▶ [REQUIREMENTS]:
1. Please rewrite the paragraph beginning "For the second year in a row" from the article on natural hazards and wealth below as a short bulleted list that keeps its main facts.
2. In the article on natural hazards and wealth below, what was the average direct (noncrop) property damage per county from natural hazards between 1999 and 2013?
3. Write the next part of the article on natural hazards and wealth below, picking up right after its final sentence.

▶ [PAGE EXTRACT]:
## Begin
Abstract
Across the United States, communities are experiencing increases in the frequency and severity of natural hazards. The pervasiveness and upward trajectory of these damages are worrisome enough, but equally disconcerting are the social inequalities they can leave in their wake. To examine these inequalities, the authors linked county-level damage data to a random sample of American households. The authors visualize the pervasiveness of natural hazards as well as their influence on racial wealth gaps over time. The results show that natural hazard damages and how relief is provided afterward exacerbate the growing gap between white and black wealth.
For the second year in a row, “once in a lifetime” storms have hit the United States. This year it was Hurricanes Florence and Michael. Last year, it was Hurricanes Harvey, Irma, and Maria, which combined to exceed $300 billion in direct damages, a new U.S. annual record (National Centers for Environmental Information, National Centers for Environmental Information 2018). Yet these storms represent only the most extreme natural hazards to hit the country. As the map in Figure 1 shows, all but four U.S. counties experienced substantial damage from some type of natural hazard between 1999 and 2013, with an average of $11 million in direct (noncrop) property damage, a figure that is projected to increase in coming years under even the most conservative of scenarios (Preston 2013).

Figure 1. Cumulative property damage from natural hazards and its effects on racial wealth gaps in the United States, 1999-2013. The map displays the cumulative property damage caused by natural hazards in each county from 1999 to 2013.
Source: SHELDUS Data, version 15.2. The graphs below the map display the predicted wealth accumulation attributable to natural hazards for Whites and Blacks. The models used to create the simulations hold educational attainment, age, nativity, marital status, number of children, homeownership, residential mobility, annual insurance premiums paid, neighborhood socioeconomic status, and county population and index of urban development constant.
Model 7 of Table 2 and Model 5 of Table 4 in Howell, Junia and James R. Elliott. 2018. “Damage Done: The Longitudinal Impacts of Natural Hazards on Wealth Polarization in the United States.” Social Problems. DOI: 10.1093/socpro/spy016.
## End
▶ [DATA EXTRACT]:
## Begin
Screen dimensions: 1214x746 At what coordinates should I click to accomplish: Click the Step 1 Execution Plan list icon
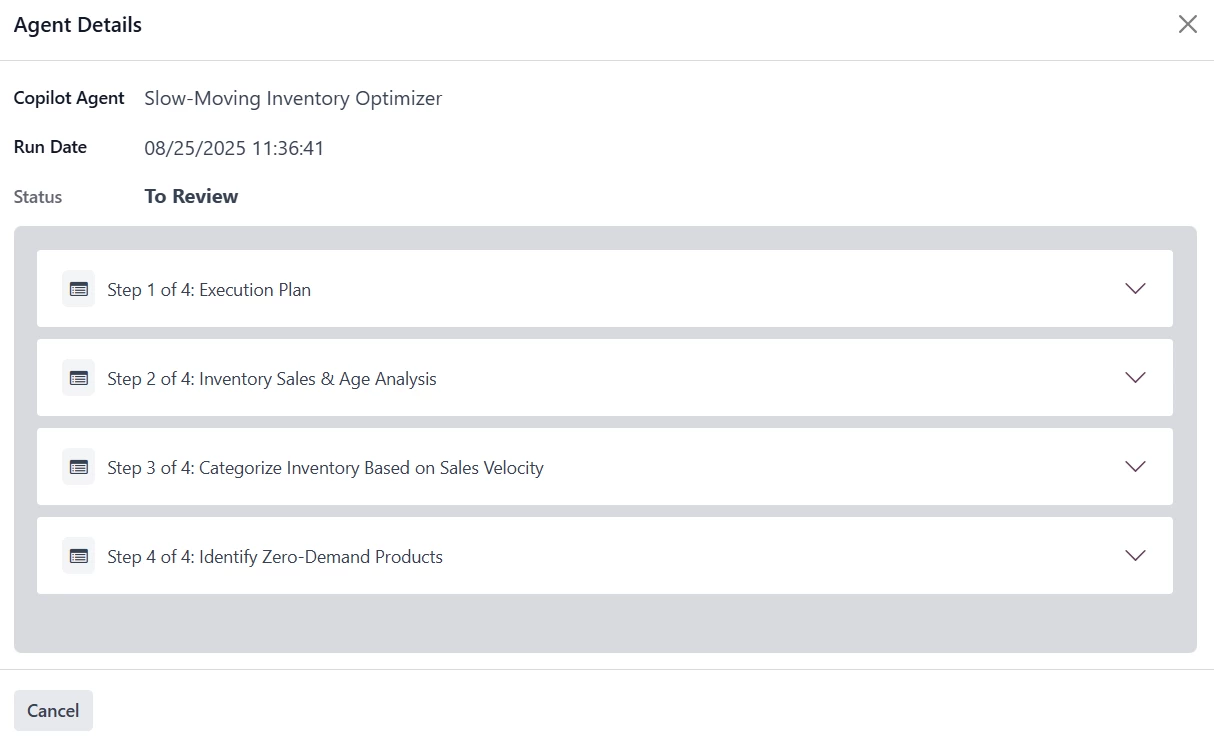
## End
▶ [PER-TASK ANSWERS]:
1.
- "Once in a lifetime" storms have hit the United States for the second year in a row: Hurricanes Florence and Michael this year, and Hurricanes Harvey, Irma, and Maria last year.
- Last year's three storms combined for more than $300 billion in direct damages, a new U.S. annual record.
- These storms are only the most extreme natural hazards to hit the country.
- Between 1999 and 2013, all but four U.S. counties had substantial damage from some natural hazard, averaging $11 million in direct (noncrop) property damage.
- That figure is projected to rise even under the most conservative scenarios.

2. $11 million

3.
*Some counties in the map experienced more than $8 billion in natural hazard damages. For our simulations, we use an upper limit of $1 billion to illustrate a more common scenario.
**Although we do not display FEMA aid allotments in the map, we add a final ban to the graph projecting the influence of FEMA aid on wealth accumulation. This ban represents families living in a county with $1 billion in natural hazard damages who received $0 (bottom of ban) in FEMA aid to $1 billion (top of ban) in FEMA aid.
The pervasiveness and upward trajectory of these damages are worrisome, but so too are the social inequalities they can leave in their wake. To examine these long-term dynamics, we merged county-level data on property damages from natural hazards (displayed in the map in Figure 1) with a random sample of approximately 3,400 American households surveyed every two years in the restricted geocoded version of the Panel Study of Income Dynamics between 1999 and 2013. Using a model first presented in Howell and Elliott (forthcoming), we simulate wealth accumulation over time for white and black respondents, net of average accumulation over this period and holding the following factors constant at their means: starting wealth in 1999, educational attainment, age, nativity, marital status, number of children, homeownership, residential mobility, annual insurance premiums paid, neighborhood socioeconomic status, and county population and index of urban development. As displayed in the graphs below, the results indicate that the more natural hazard damages accrue in a county, the more wealth white residents tend to accumulate, all else equal. Blacks, on the other hand, tend to lose wealth as local hazard damages increase.
To assess policy impacts, we next added county-level financial assistance received from the Federal Emergency Management Agency. Our findings indicate that, holding disaster costs constant, the more Federal Emergency Management Agency money a county receives, the more whites’ wealth tends to grow and the more blacks’ wealth tends to decline, all else equal. In other words, how federal assistance is currently administered seems to be exacerbating rather than ameliorating wealth inequalities that unfold after costly natural hazards.
These findings are robust across a variety of model specifications that include both random- and fixed-effects estimators for time-variant factors, including wealth and hazard damage. What remains less clear are the mechanisms connecting these dynamics. Prior research on both wealth inequality and disasters suggests that there is likely to be not one link but many that compound over time. These mechanisms include differential access to government assistance, differential disruption to housing and income, and unequal opportunities to tap into substantial flows of recovery capital that stream into damaged areas, regardless of whether one is immediately affected or not. As we continue to sort through these mechanisms, one thing seems clear: two major challenges of our age—how we respond to rising wealth inequality and how we respond to rising disaster costs—are connected. Moreover, few places are immune, which not only raises new scholarly questions but also encourages us to reconsider how we provide relief after disasters, large and small.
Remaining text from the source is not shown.